» THE PROBLEM:
Copy each line of the data below in which the word "agent" can be found.

» RECORDS FOR THE EXERCISE:
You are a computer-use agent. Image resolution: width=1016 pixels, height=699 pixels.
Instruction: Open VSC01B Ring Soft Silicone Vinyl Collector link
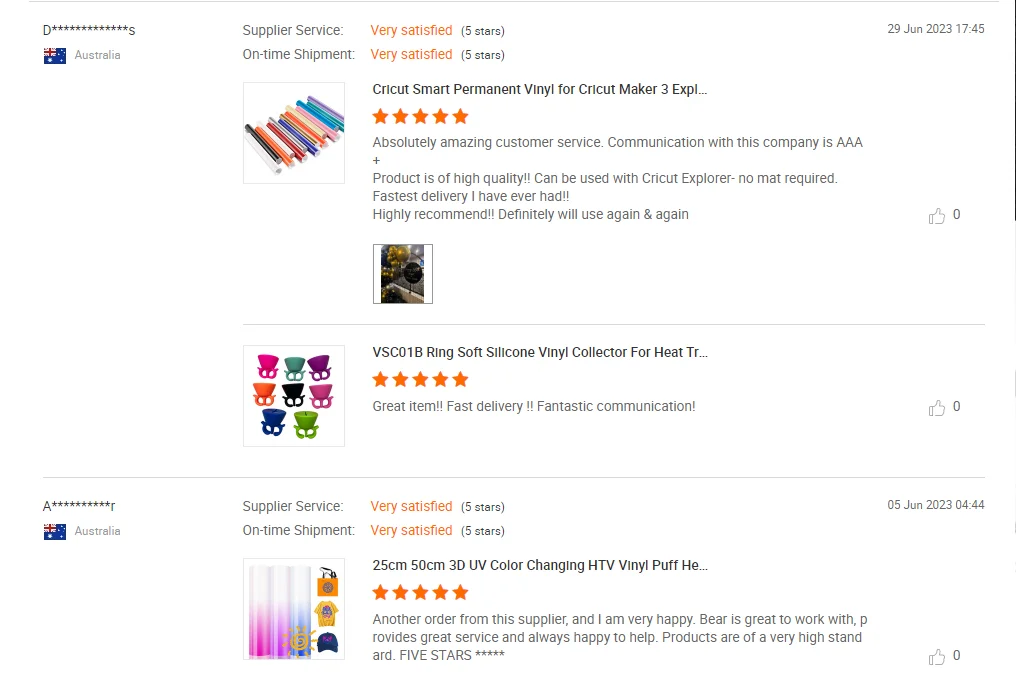540,352
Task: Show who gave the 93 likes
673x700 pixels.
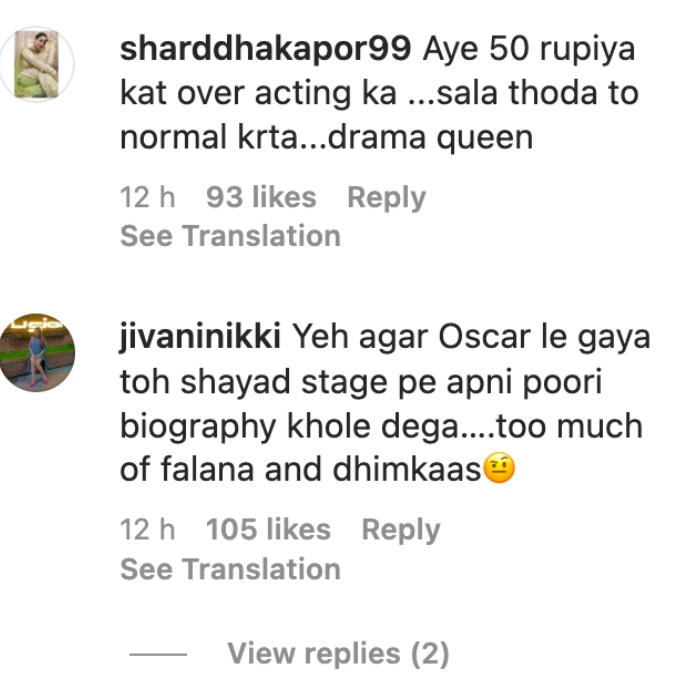Action: (261, 197)
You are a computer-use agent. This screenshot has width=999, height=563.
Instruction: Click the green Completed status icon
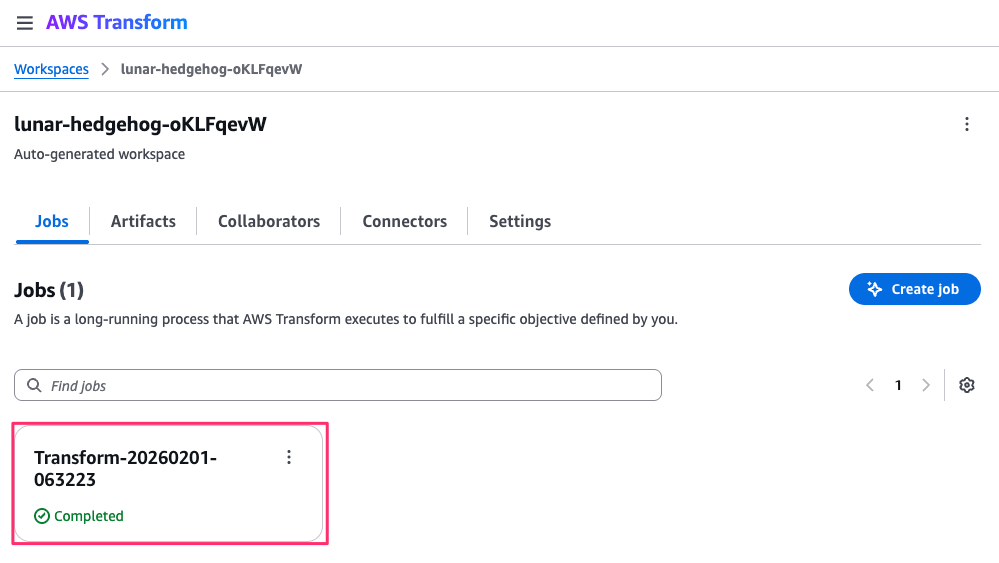(41, 516)
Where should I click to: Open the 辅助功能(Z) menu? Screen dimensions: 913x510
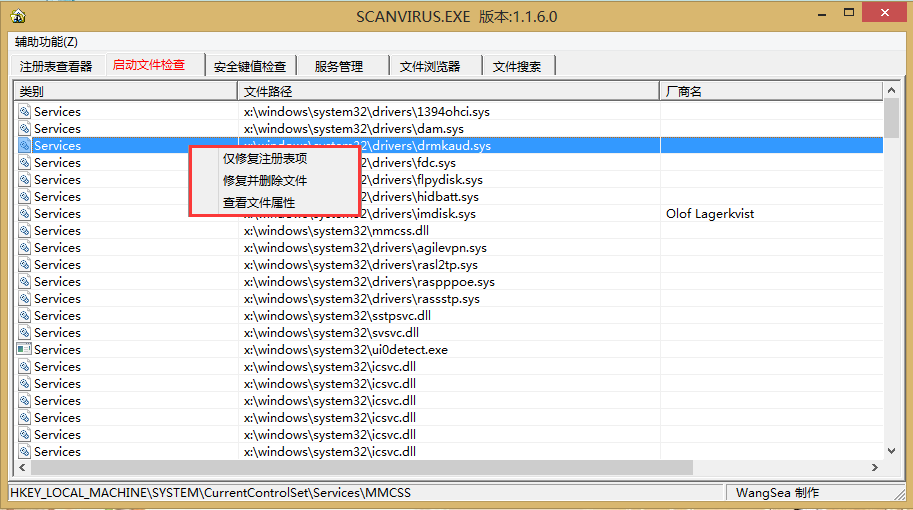tap(46, 42)
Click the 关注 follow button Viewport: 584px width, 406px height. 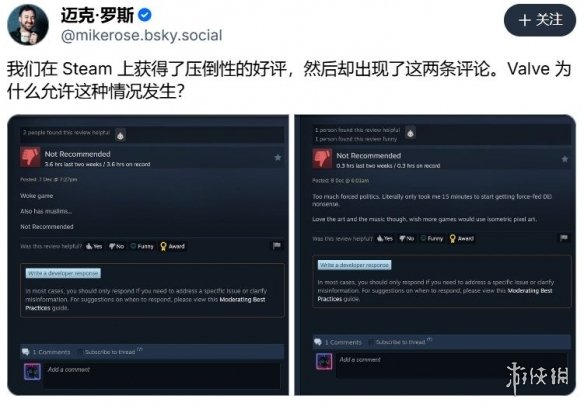coord(540,20)
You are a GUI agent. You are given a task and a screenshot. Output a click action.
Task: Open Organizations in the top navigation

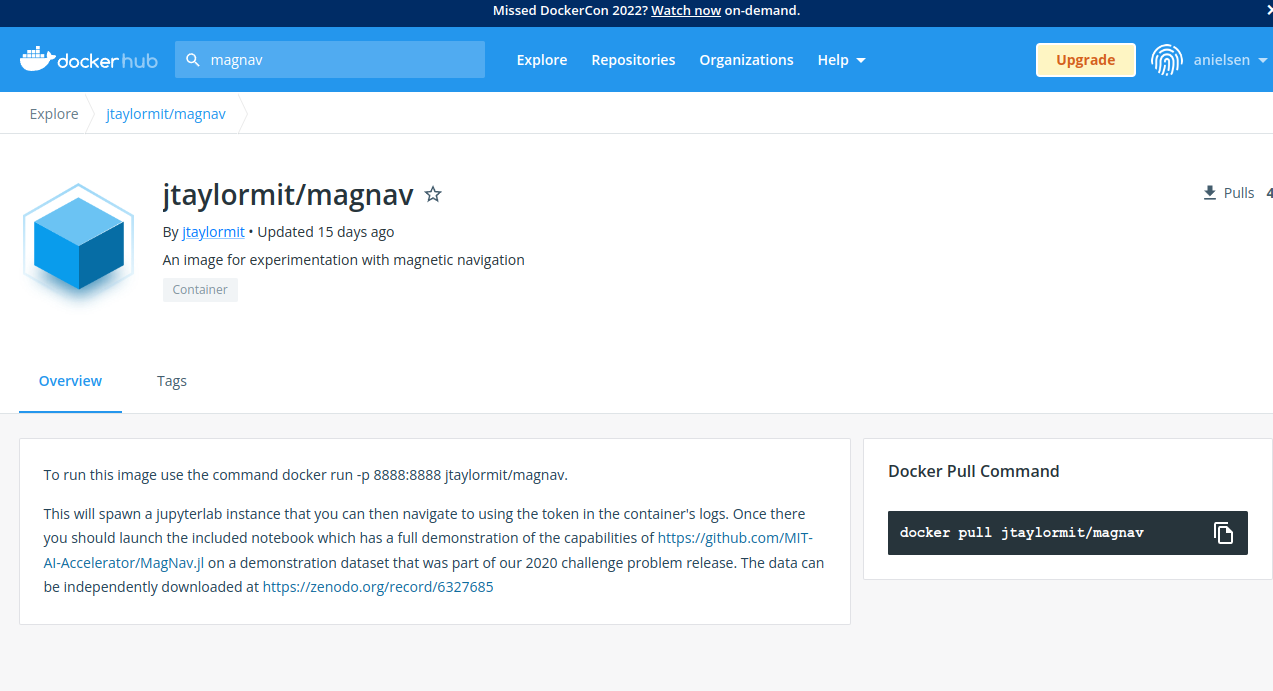[x=746, y=60]
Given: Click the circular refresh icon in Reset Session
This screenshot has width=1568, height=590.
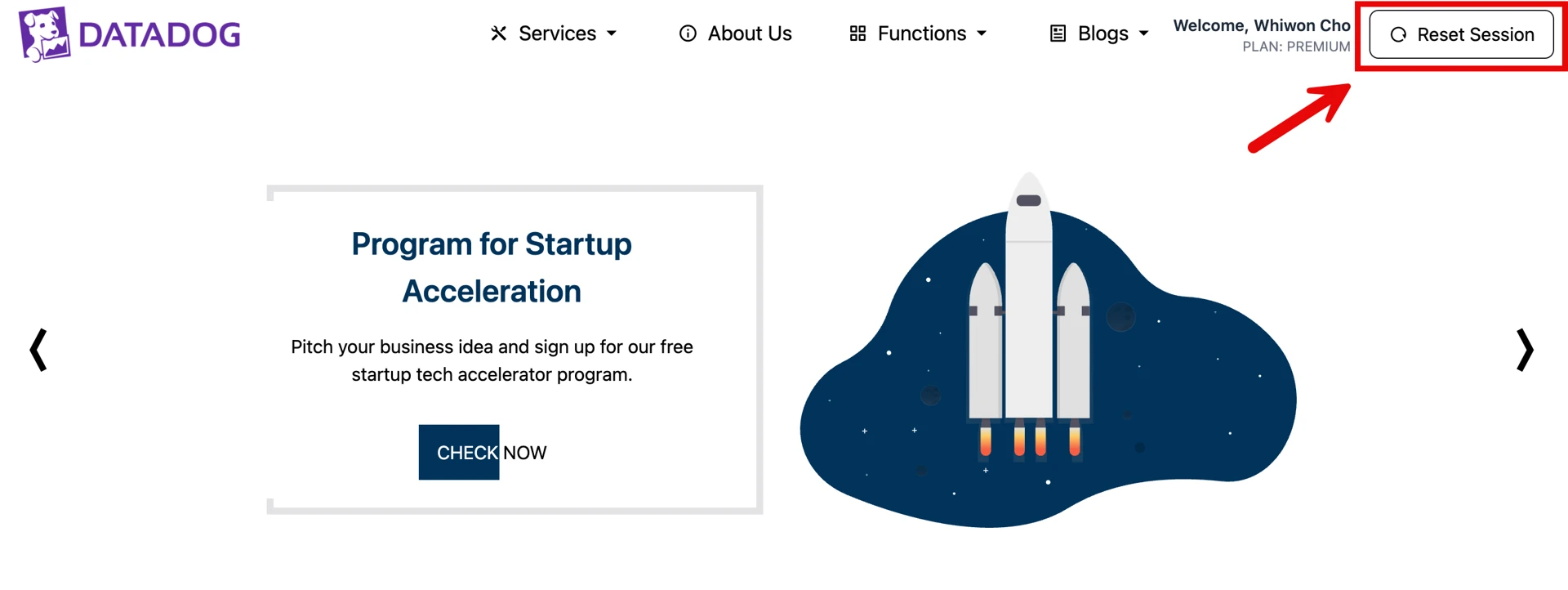Looking at the screenshot, I should click(1398, 34).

» WRITTEN SOLUTION:
You are a computer-use agent. Image resolution: width=1016 pixels, height=699 pixels.
You are a computer-use agent. This screenshot has width=999, height=563.
You are a GUI agent. You are given a task and a screenshot. Output a click action.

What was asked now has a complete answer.